Rachel Weisz in 'New Pastures' by Pamela Hanson for Harper's Bazaar UK June 2020

Actor Rachel Weisz is styled by Miranda Almond in ‘New Pastures’ with an interview by Lydia Slater for Harper’s Bazaar UK’s June 2020 issue. Photographer Pamela Hanson captures Weiss wearing Chanel ready-to-wear and jewelry in the bucolic surroundings of New York’s Planting Fields Foundation ahead of Marvel’s forthcoming film ‘Black Widow’.

Planting Fields Arboretum State Historic Park, which includes the Coe Hall Historic House Museum, is an arboretum and state park covering over 400 acres located in the village of Upper Brookville in the town of Oyster Bay, New York. The Planting Fields Foundation delights with the message that they are open, although they may take temporary pauses to control the visitors, in order to maintain social distancing.

The Skype interview opens with Weiss doing mommy care with her baby daughter. Minutes later, “with perfect timing we have come to expect from James Bond, Daniel Craig strides in, swoops down on his daughter and takes her away so we can chat in peace,” muses Slater.

Weisz shares the spotlight with Scarlett Johansson and Florence Pugh in ‘Black Widow’. She describes her co-stars as “massively talented, hard-working — they make it look very easy”, while admitting that being on set was “physical and quite exhilarating — I had to do some complicated things, like beating up a lot of people, and throwing them across the room and jumping on their shoulders.” The film is directed by Cate Shortland, whose work Weisz has admired for a long time.

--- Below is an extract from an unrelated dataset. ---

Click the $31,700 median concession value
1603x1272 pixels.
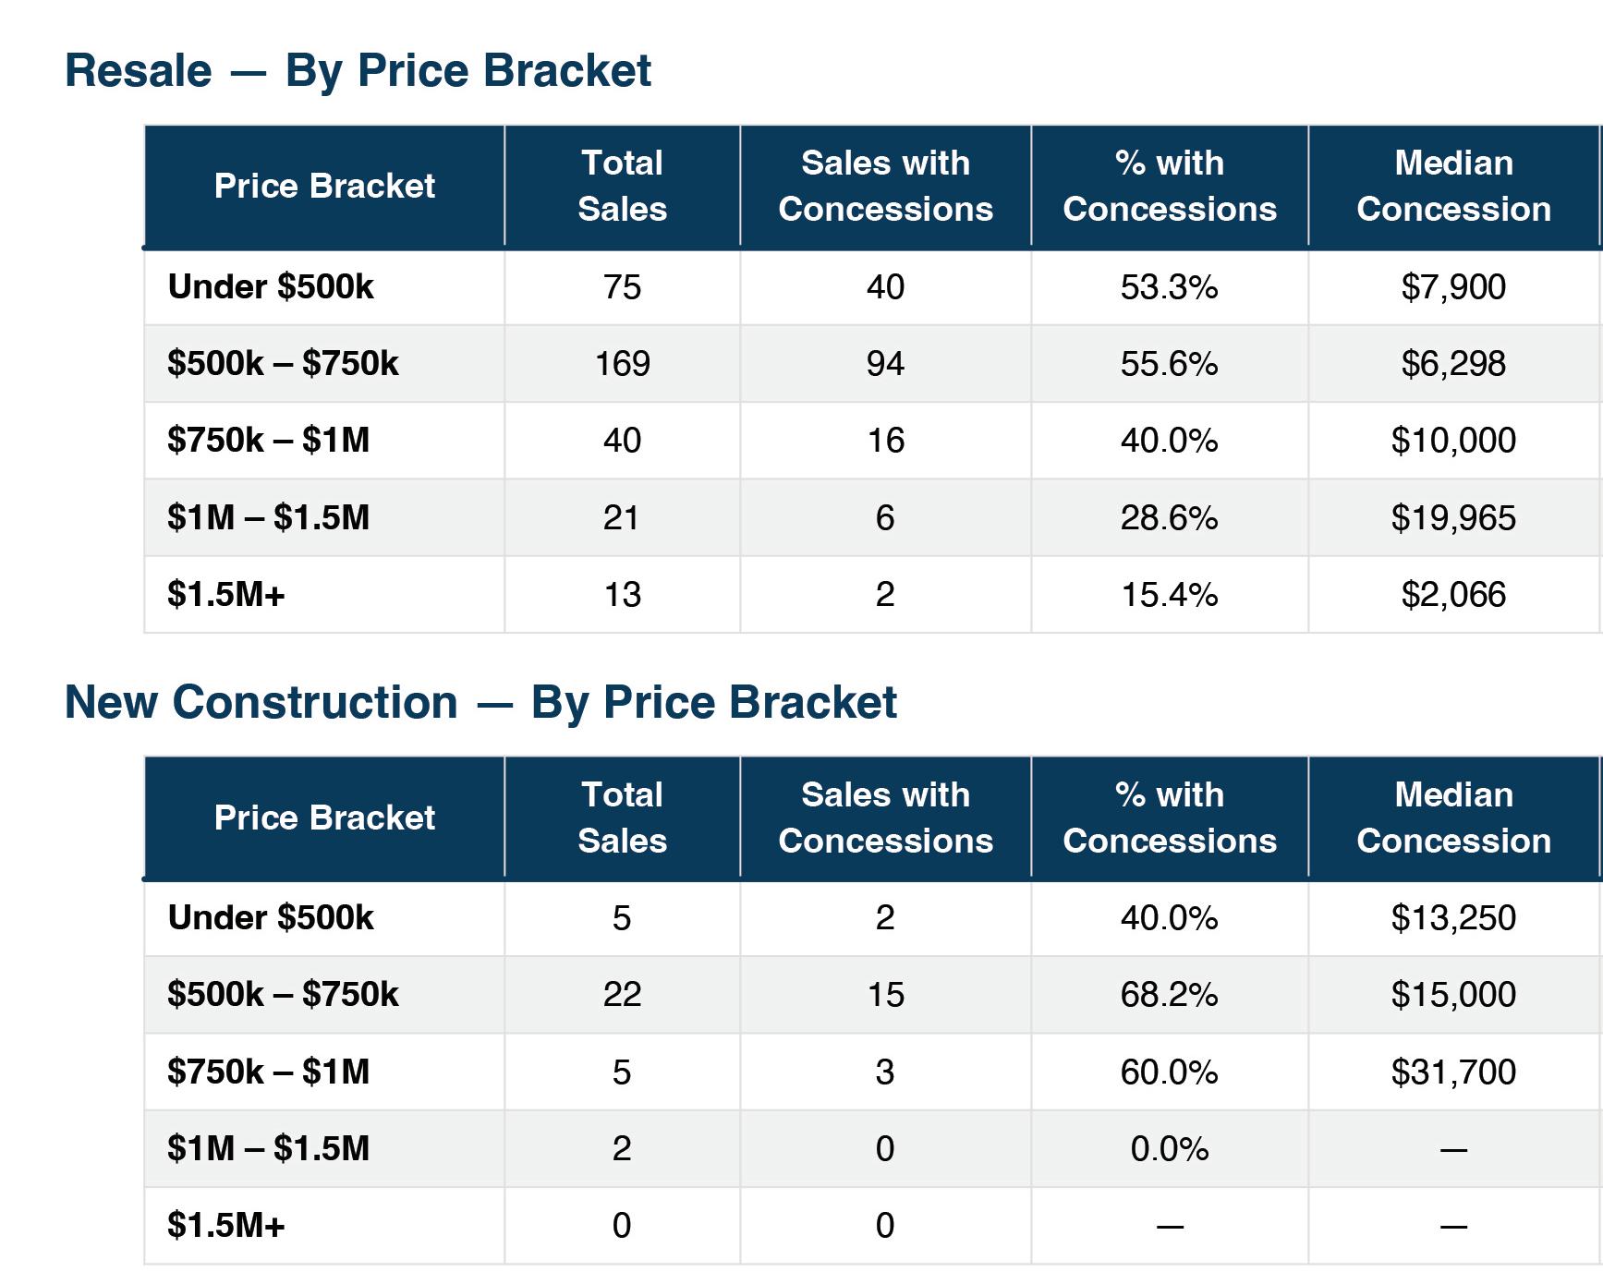tap(1453, 1072)
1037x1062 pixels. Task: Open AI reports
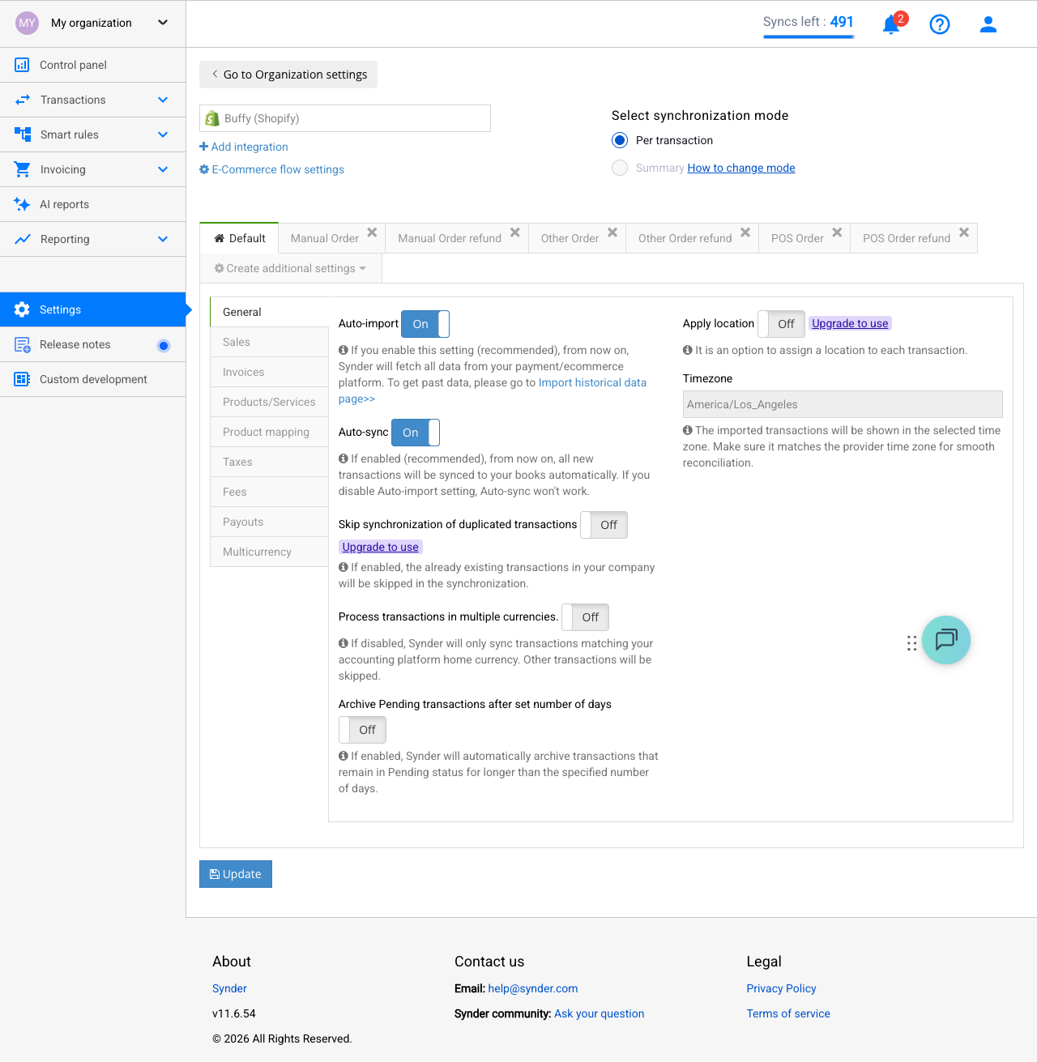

Shortland is one of the few female directors Weisz has worked with over the course of her career, and the actor sees the difference. “Her female gaze was very particular and very refreshing — very emotional. She’s extremely instinctive, gentle, softly spoken but powerful.”

Emphasizing the need for on-screen representation of women in a variety of strong roles, the new mother is unusually blunt about women’s progress.

"The Eighties and Nineties were really shit for women," she opines. "But I used to watch a lot of black and white movies with my mum –Bette Davis, Joan Crawford, Katharine Hepburn, they were very powerful in the narratives. Bette Davis didn’t have super-powers but she’s powerful as hell.

"I do think it’s important for girls growing up to see stories where women are front and centre, and to see a female politician, or a female prime minister. It’s about identification, it’s seeing possibilities. We need more stories about women. We need more role models!"

Speaking about her future roles, Rachel Weisz will play Elizabeth Taylor during the 1980s, when she became an HIV/AIDS advocate in ‘A Special Relationship’.

The story will be told through the lens of Taylor’s friendship with her assistant Roger Wall. Based on the screenplay written by Academy Award-winner Simon Beaufoy (“Slumdog Millionaire”), the upcoming production will be helmed by the female directing duo Bert&Bertie (“Troop Zero”). Not knowing about the movie, we just referenced Taylor testifying to Congress with then Congresswoman Nancy Pelosi as an AIDS activist.